Throughout it all, Jean seems to say: this is me, this is where I come from, and these are the people who have shaped me. “In a sense this book is also a tribute to my parents who were wonderful people, and who gave all the freedom I needed to be myself.” It is also a tribute to some of the most inspiring people Jean will ever know – her single, determinedly individual aunts. “They were such fabulous women,” she says, having dedicated several pages to them. “I think I learnt a lot from their sense of responsibility towards others and the importance they placed on family,” she says, adding that “women of that generation – they would not suffer to be nonentities.”
Written in segments, ‘A Nice Burgher Girl’ does not proceed chronologically and instead is a colourful pageant of Jean’s own memories of her childhood and adolescence. She restricts herself to those alone, even though her life as an adult far outdoes her childhood in terms of sheer drama; reserving the details of her departure from this safe enclave for another time.

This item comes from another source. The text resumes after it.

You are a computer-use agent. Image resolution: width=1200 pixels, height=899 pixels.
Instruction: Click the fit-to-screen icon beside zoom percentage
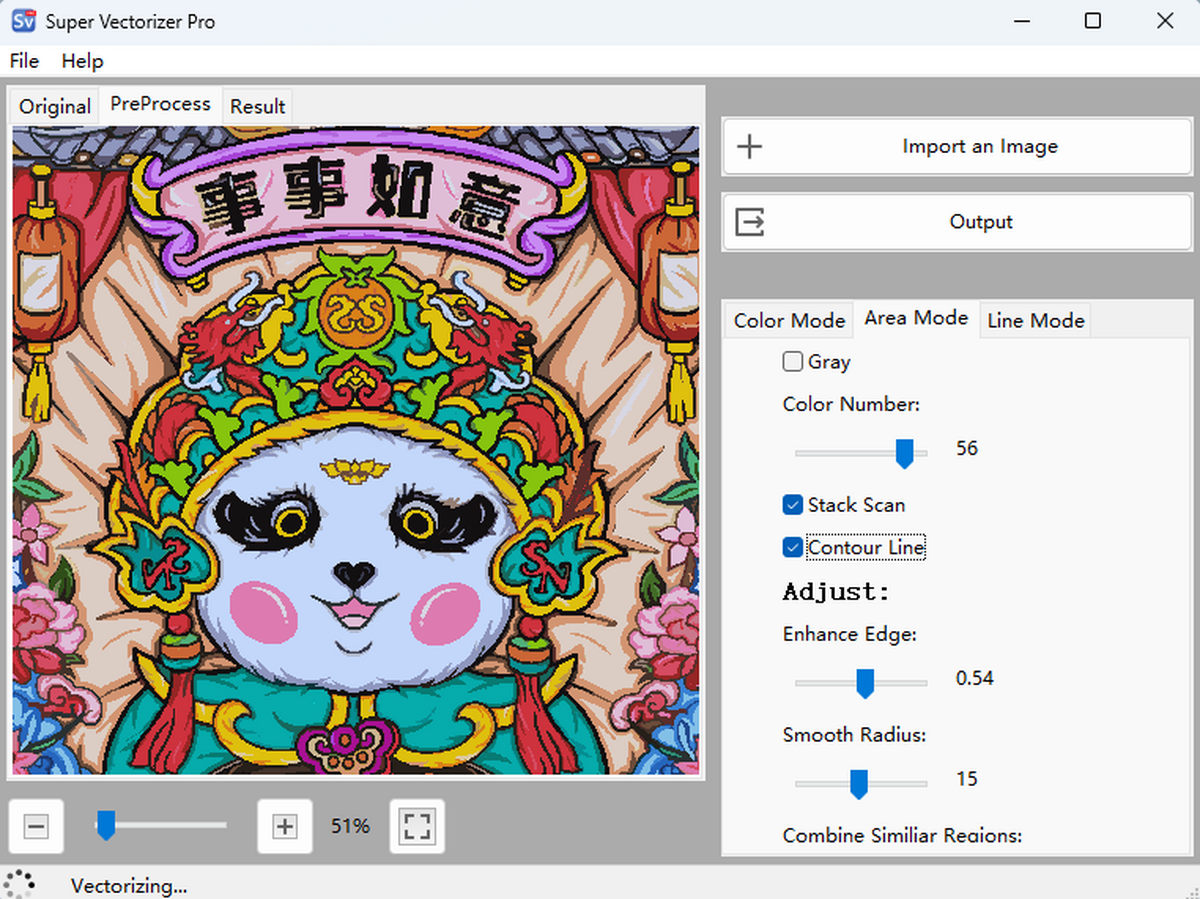coord(417,826)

Despite everything this book is testament to the fact that Jean is still very much in touch with her roots. “I have tried to maintain a certain way of life in the way that my parents did,” she says, ruminatively, remembering how hospitality, for instance, has always been a key part of her parents’ lives.
And it’s true that Jean seems to delight in describing tables packed with guests and groaning under the weight of delicious delicacies – authentic lamprais, roast beef and roast bismore, stews, curries and pies, coming in course after course with light, flavourful sweet omelettes for dessert, or blancmange, love cake or rich cake, guava preserves and pancakes.
Today Jean and her husband Thyagaraja Arasanayagam, (whom she fondly calls “Arasa”) and their daughter Parvathi (her other daughter, Devi, resides in Canada) still lay a grand table – the solid old wood covered in steaming dishes. Talking and laughing around the table, it is easy to see that Jean not only embraces her complex inheritance but that she revels in it: with each new memory, each new acquaintance, each new challenge taking her one step further on the road we must all travel: the path to self discovery.